Bears Fail To Address Biggest Hole

While the Bears used their first five selections on defense, tight end went without an upgrade. Despite getting little production out of the position, it appears the team will settle for an undrafted free agent or look to the waiver wire for help.

The Bears haven't selected a tight end since the 2002 draft. Ironically Bryan Fletcher never played in a single game for Chicago, but found a home in a reserve role with the Colts last season.

Fletcher caught 18 balls for 202 yards and three touchdowns with the Colts, which compares favorably to Bears starter Desmond Clark, who had 24 receptions for 224 yards and two scores.

It's now clear the Bears don't value the tight end position in their offense. Even though the position produced for just 28 receptions for 250 yards and three touchdowns, it appears the same group of Clark, John Gilmore and Gabe Reid will head to training camp.

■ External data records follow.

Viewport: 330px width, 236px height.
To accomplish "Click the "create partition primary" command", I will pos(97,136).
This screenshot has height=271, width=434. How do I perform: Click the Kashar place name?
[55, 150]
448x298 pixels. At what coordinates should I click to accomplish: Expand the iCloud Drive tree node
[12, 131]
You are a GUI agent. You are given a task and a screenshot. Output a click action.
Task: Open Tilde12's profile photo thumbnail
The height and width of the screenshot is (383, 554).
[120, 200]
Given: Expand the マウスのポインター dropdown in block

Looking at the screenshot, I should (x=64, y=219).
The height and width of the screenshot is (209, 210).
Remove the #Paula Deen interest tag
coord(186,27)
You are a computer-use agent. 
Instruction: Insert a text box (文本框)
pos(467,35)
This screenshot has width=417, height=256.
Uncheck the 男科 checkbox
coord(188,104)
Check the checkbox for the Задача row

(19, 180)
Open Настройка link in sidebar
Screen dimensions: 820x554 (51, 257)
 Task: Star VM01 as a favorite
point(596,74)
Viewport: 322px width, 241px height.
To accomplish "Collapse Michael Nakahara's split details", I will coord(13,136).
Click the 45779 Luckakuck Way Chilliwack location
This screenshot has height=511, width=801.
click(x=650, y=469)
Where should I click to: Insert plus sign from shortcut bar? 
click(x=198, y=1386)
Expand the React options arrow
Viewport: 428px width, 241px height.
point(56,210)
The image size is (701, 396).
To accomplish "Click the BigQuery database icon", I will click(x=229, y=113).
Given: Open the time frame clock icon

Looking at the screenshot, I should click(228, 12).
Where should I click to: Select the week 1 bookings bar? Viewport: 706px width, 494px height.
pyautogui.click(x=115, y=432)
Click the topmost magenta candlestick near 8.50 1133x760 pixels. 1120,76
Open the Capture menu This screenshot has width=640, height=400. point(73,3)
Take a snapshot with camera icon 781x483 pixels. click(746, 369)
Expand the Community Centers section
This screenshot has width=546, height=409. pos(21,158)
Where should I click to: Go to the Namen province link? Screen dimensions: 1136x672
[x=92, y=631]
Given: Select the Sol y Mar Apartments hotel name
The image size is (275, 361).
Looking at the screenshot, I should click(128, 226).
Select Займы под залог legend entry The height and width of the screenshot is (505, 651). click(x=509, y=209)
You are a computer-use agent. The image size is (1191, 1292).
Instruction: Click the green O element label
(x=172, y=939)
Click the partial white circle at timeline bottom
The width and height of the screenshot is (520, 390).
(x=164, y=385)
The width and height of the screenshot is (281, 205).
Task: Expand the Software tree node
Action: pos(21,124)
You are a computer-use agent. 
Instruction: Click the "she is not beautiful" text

In what was considered one of the deepest tight end classes in recent memory, there were 14 players taken at the position by the time the Bears made their final selection and 17 overall. However, the Bears couldn't find one worth a draft pick to compete with one of the worst groups in the NFL.

Although Clark is going to mini-camp healthy, even at 100 percent he's no more than a second option. The Bears finished 31st in the league in passing offense and have not added one skill player in the off-season to take pressure off the running game or quarterbacks.

Following the last draft pick, Angelo left the door open to bolstering the talent level at tight end.

"The thing you have to keep in mind too, with all these tight ends that were drafted today and with all these coaching changes, there's probably going to be a few players at that position that will be flushed out for one reason or another," Angelo said. "So we'll continue to look. And again, we want to create competition at the tight end position, just like we have at the other positions."

Instead the Bears decided to create stiff competition on the strongest part of their team. With five defensive players taken in the 2006 class, there's a good chance the Bears will be the team forced to let go of capable players that will latch on with other clubs.

"Once you get in a position where you like a lot of your players, eventually you have to cut some good football players," said Coach Lovie Smith. "We could get into that situation, but that's just saying that we're deep and we have a lot of good football players. I hope we get in that position where we feel that way about our team where we're having to cut good players."

In a best-case scenario Smith's idea would be true, but the weakness at tight end should have been addressed before being greedy on defense.